DAVIDE SIMONETTI: Well, of course, it’s almost impossible. The Official Secrets Act, which our attorney general, Lord Goldsmith, invoked to stop the disclosure of the memo, that was just the beginning. I mean, in the papers today, we’re hearing that the judge is now — in the case of David Keogh and Leo O’Connor — is now imposing further gagging orders, that even stuff that was disclosed in open court can’t be discussed. There’s a real effort to stop anything of this story getting out, even though much of it is in the public domain.
AMY GOODMAN: You have, as a blogger with the website, BlairWatch, have said if you can get a hold of this memo, you are going to print it, in spite of the Official Secrets Act?

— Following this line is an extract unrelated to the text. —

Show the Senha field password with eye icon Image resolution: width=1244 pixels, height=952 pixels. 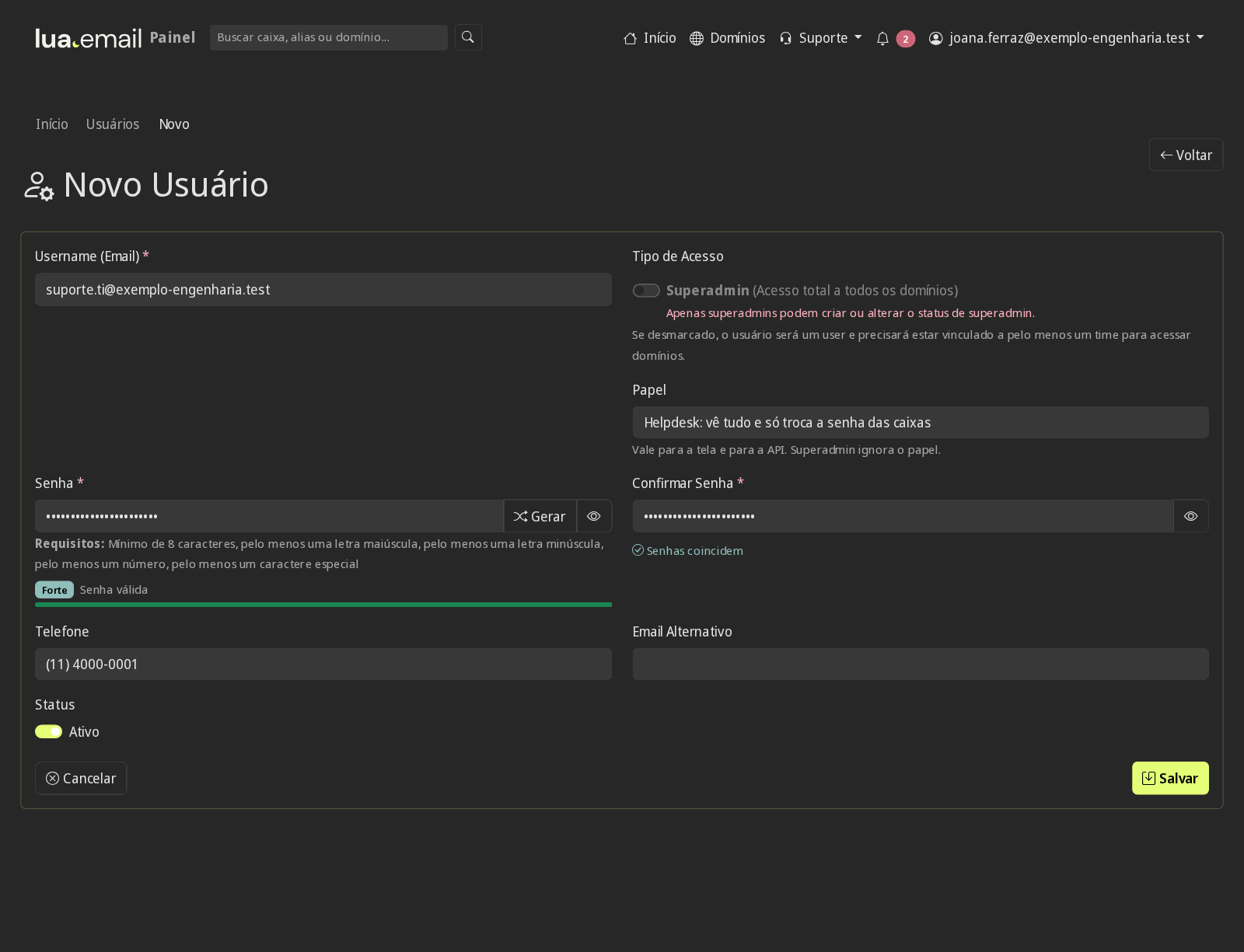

DAVIDE SIMONETTI: Yes, we will. We’ll do it with — not just on our own, but there are hundreds of bloggers that have agreed to do it with us, and also some mainstream publications have agreed to, as well. And I think if it was released like that, there wouldn’t be anything — there wouldn’t be anything much they could do about it to prosecute, if so many people — if it suddenly exploded into the public domain.
AMY GOODMAN: Davide Simonetti, Al Jazeera submitted a Freedom of Information application early 2006, requesting the disclosure of the contents of the memo, but their request has been denied. Finally, we just have a few seconds, but these two men, the men who now have been jailed, David Keogh and the member of Parliament researcher Leo O’Connor, who are they? They are in jail now.
DAVIDE SIMONETTI: Well, one is a researcher. One was an assistant. They seem to be used as — I wouldn’t say scapegoats, because David O’Connor [sic] did actually try to release this. But there’s other problems, as well. The MP Peter Kilfoyle disclosed the contents of the Al Jazeera memo to John Latham in the States. The MP, who is the boss of Leo O’Connor, also did this, allegedly, from what we’re reading. It seems that the government has picked on these two, because it would be embarrassing to start bringing charges against British MPs, members of Parliament.
AMY GOODMAN: Davide Simonetti, thank you for being with us. We’ll continue to follow the story, blogger with the website, BlairWatch.
DAVIDE SIMONETTI: Thank you very much.